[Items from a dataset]
++++++

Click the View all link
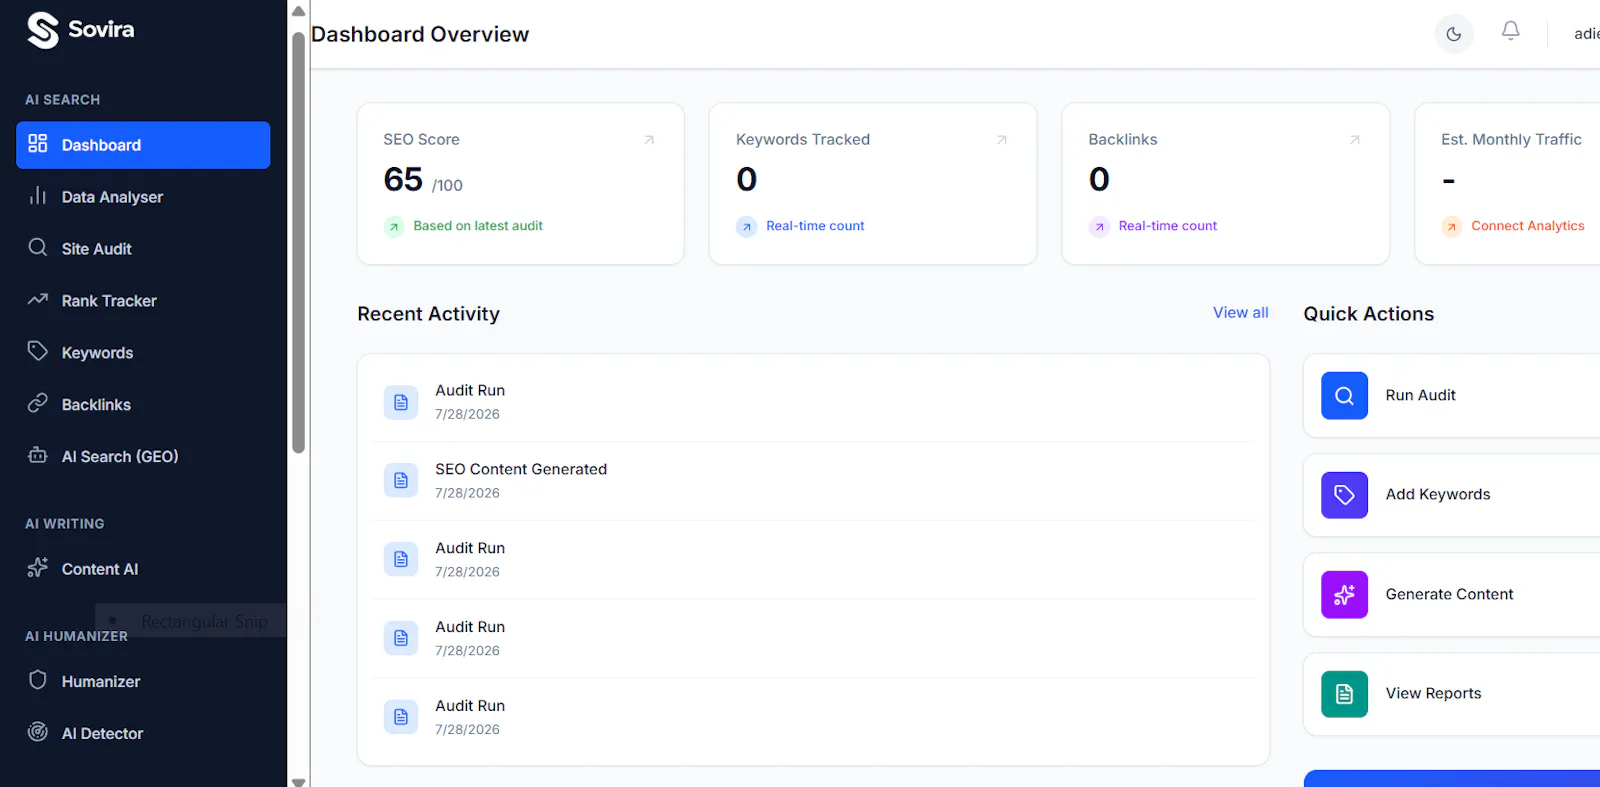The image size is (1600, 787). coord(1240,313)
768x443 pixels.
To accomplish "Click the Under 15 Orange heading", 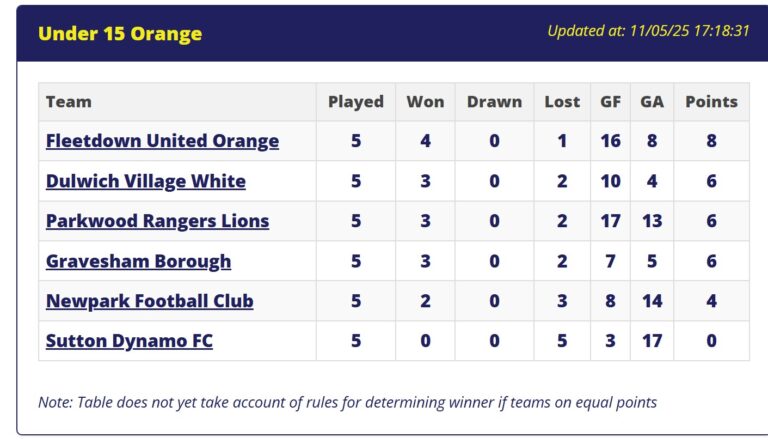I will click(120, 34).
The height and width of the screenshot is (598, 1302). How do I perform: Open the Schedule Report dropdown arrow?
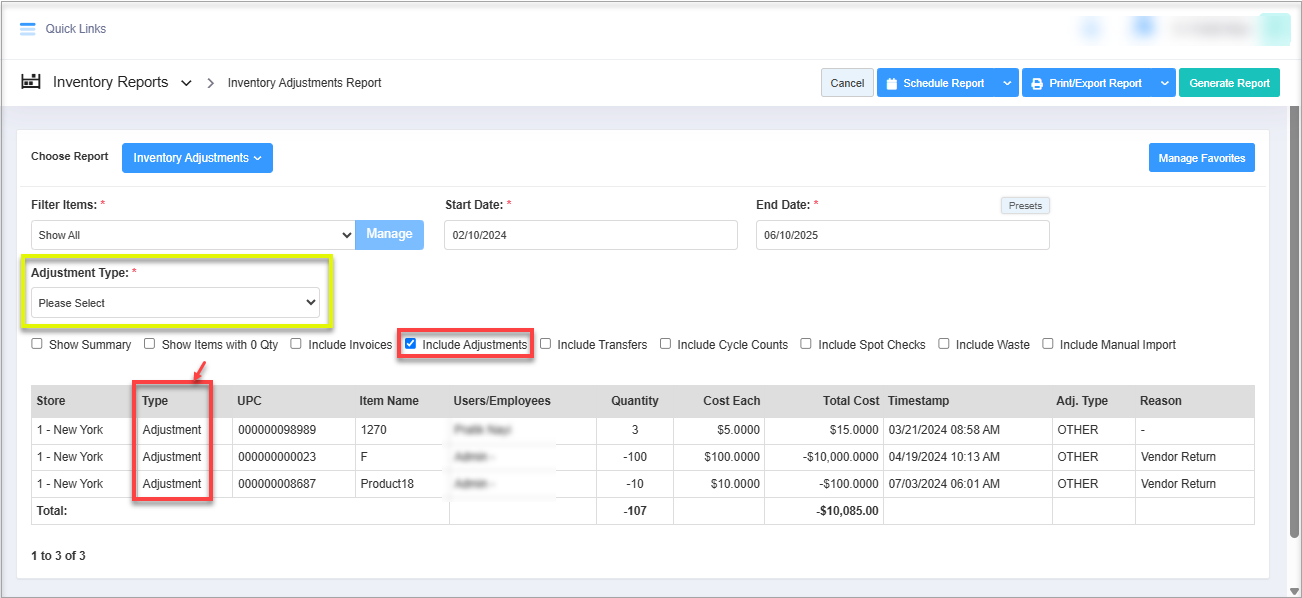[1006, 83]
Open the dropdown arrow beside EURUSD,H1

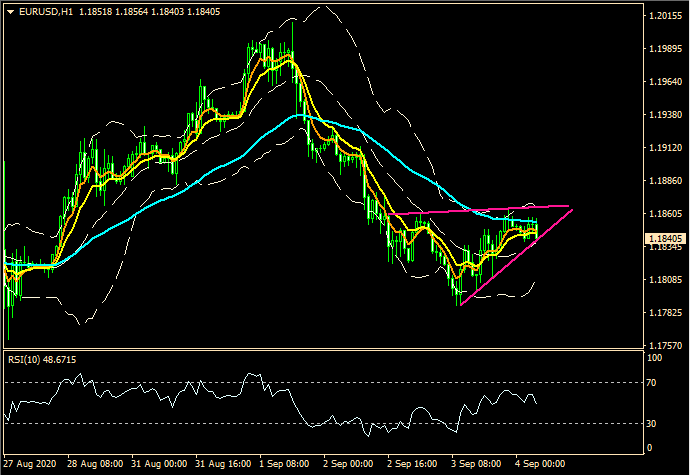pos(10,12)
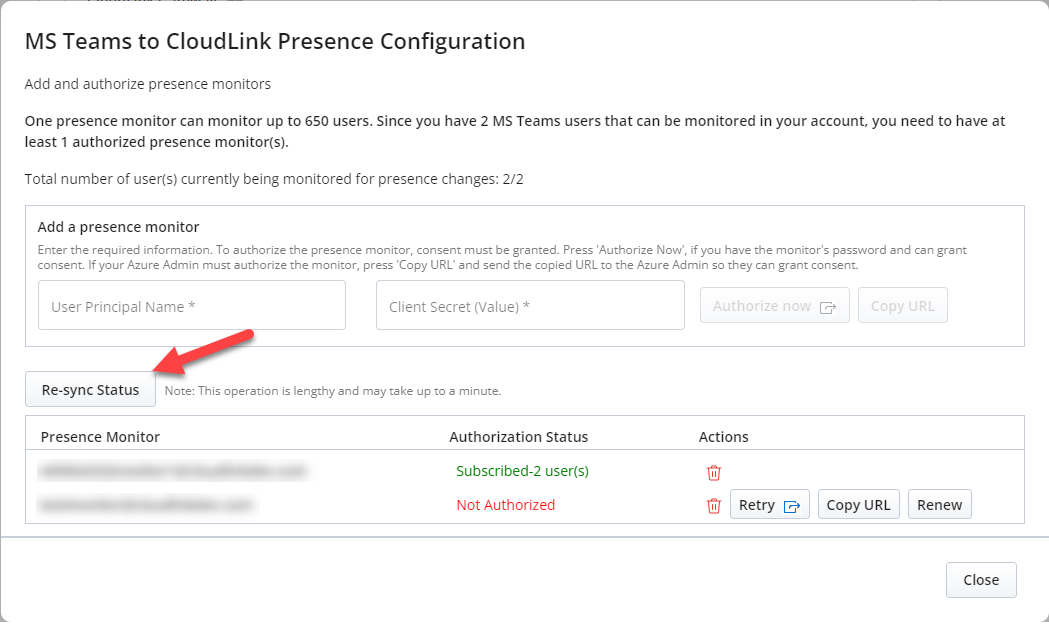The image size is (1049, 624).
Task: Retry authorization for the unauthorized monitor
Action: point(769,505)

++++++

__WHAT YOU ARE ASKED TO DO__.
Locate "The height and" in the entries above. Copy, exactly and only, the lines from that line to the end, leaving out the pictures.

__SOLUTION TO THE PROBLEM__.
The height and width of the screenshot is (598, 1302). How do I perform: Open the Schedule Report dropdown arrow?
[1006, 83]
Open the dropdown arrow beside EURUSD,H1

pos(10,12)
The image size is (1049, 624).
Task: Retry authorization for the unauthorized monitor
Action: point(769,505)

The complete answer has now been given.